Marylou s’arrête sur le pont des amours, ainsi surnommé depuis trois ans,
depuis que des centaines de cadenas y ont été accrochés par des amoureux pour
symboliser leur relation. Marylou regarde le cadenas que Luc avait fixé avec
elle, pour elle. Ah ! Il s’était bien moqué d’elle. Quand il avait fermé
le cadenas il savait déjà qu’il la quitterait. Le temps n’a rien changé,
Marylou lui en veut toujours autant. En pensant à lui la colère revient, la
rage la submerge. Depuis trois ans elle n’a qu’une idée, se venger. Et ce n’est
peut-être pas un hasard si un besoin irrépressible l’a faite sortir ce soir,
anniversaire de leur rupture.
Il est 3h du
matin. Marylou a déambulé pendant trois heures, sans but précis, toute à ses
pensées, ses pensées de vengeance. Dans la ville les musiques se sont tues,
seuls quelques fêtards animent encore les quartiers dit
« difficiles ». Marylou, elle, traverse le grand boulevard désert et
silencieux où des enseignes brillent encore sur des façades d’immeubles
commerciaux. Mais Marylou ne voit plus rien. En trois heures tout s’est précisé
sans qu’elle le veuille vraiment et un plan pour sa vengeance s’est élaboré
avec précision, ce sera pour cette nuit.
Il est 3h30. Il
reste à Marylou un pont à franchir avant
d’atteindre son objectif. Mais sur ce pont un personnage, non pas un passant,
mais un photographe occupé à prendre des clichés de nuit. Marylou ne veut pas
se faire remarquer. Elle reste dans l’ombre et attend le départ de l’homme.

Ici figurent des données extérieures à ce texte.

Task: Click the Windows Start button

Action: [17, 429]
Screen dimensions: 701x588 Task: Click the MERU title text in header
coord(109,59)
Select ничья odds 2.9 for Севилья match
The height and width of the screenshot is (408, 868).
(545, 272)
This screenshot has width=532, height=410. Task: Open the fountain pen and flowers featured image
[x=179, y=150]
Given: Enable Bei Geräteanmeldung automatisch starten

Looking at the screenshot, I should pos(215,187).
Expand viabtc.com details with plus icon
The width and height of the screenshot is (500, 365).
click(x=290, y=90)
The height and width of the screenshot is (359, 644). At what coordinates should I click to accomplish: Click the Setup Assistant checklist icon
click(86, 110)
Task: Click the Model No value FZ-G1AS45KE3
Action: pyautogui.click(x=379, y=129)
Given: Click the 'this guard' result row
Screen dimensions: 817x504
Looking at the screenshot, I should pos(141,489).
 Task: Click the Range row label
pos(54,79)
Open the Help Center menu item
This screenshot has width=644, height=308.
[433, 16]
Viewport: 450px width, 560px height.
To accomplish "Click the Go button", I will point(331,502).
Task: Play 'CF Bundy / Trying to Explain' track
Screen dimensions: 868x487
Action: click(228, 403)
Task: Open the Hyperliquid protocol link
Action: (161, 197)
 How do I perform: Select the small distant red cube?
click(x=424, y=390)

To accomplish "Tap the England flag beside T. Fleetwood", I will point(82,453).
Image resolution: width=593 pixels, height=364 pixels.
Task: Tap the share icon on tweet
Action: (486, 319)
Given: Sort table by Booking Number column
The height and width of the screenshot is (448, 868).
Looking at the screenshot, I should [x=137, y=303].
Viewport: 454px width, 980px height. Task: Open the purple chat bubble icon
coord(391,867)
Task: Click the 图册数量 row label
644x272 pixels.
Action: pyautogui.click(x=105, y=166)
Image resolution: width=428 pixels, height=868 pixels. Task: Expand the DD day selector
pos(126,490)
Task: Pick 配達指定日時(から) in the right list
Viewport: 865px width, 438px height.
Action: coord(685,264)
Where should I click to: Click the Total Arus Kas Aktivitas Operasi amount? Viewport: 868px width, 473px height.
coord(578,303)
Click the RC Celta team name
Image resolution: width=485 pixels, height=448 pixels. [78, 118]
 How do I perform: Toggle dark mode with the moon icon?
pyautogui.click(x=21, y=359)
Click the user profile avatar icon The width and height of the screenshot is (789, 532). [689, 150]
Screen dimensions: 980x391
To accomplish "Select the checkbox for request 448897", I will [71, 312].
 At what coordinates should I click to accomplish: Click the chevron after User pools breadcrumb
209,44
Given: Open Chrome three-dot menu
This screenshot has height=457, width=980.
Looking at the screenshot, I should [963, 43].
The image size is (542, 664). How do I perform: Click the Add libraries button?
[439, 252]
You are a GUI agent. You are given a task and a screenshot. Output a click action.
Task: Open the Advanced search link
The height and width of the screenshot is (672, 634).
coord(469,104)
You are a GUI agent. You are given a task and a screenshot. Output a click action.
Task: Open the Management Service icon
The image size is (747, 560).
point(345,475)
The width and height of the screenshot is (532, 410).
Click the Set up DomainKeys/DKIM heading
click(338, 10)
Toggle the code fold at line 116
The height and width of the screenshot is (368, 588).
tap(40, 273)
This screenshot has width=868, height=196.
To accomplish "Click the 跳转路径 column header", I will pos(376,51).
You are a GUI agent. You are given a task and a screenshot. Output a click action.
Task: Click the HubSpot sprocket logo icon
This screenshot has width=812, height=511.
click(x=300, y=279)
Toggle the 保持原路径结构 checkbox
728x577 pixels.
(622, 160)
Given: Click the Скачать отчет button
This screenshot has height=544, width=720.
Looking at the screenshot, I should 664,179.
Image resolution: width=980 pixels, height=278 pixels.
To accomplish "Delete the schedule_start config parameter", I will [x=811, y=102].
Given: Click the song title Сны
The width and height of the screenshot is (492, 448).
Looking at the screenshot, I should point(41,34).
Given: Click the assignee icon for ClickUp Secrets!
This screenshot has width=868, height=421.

Mais il s’attarde… elle se décide alors à poursuivre son chemin jusqu’au
prochain pont, heureusement désert et à traverser. Encore cinq à sept minutes
et elle touchera au but. Pauvre Luc, si tu savais ce qui se prépare.
Il est 4h. Au bout
de la rue un virage, et après le virage, la petite maison de Luc. Tout est
calme et sombre ; dans la portion de rue où se trouve Marylou, pas de
lumière, les silhouettes des arbres accentuent l’atmosphère angoissante du
lieu. Cette maison, Marylou y a passé des heures merveilleuses avec Luc, elle
espérait y voir un jour gambader leurs enfants. Mais Luc… mais Luc… Marylou
serre les poings. Une dernière cigarette pour se donner du courage et elle va y
aller, oui, elle va y aller.
Il est 4h15.
Marylou ouvre discrètement le portillon de bois qui donne accès au jardin
derrière la maison. Le pavillon est dans l’obscurité, volets fermés, pas un
bruit. Marylou sort son briquet et s’approche de l’appentis en bois qui
s’appuie sur la maison. Elle sait qu’à l’intérieur se trouve le stock de
prospectus et journaux collectés par Luc et dont la revente financera un voyage
scolaire. Il suffira d’une étincelle. Elle imagine déjà le cabanon en feu, puis
les flammes embrasant la maison elle-même.
Il est 4h25.
Marylou repart. Derrière elle l’appentis et la maison sont intacts. Au moment
de mettre le feu à la cabane, Marylou a cru voir un visage se dessiner derrière
la petite fenêtre, le visage de sa mère, sa mère au bord des larmes semblant
lui dire «non ne fais pas cela », et Marylou a rangé son briquet en
pensant à ce qu’un ami lui avait dit : « la nuit c’est l’enfance qui
revient ». Cette nuit elle est redevenue une enfant pour qui la vengeance
ne signifie rien, n’existe pas. Elle remet en place les écouteurs de son
baladeur, se choisit une musique douce et dans la nuit calme reprend le chemin
de son immeuble, apaisée. Maintenant elle est enfin libérée de Luc.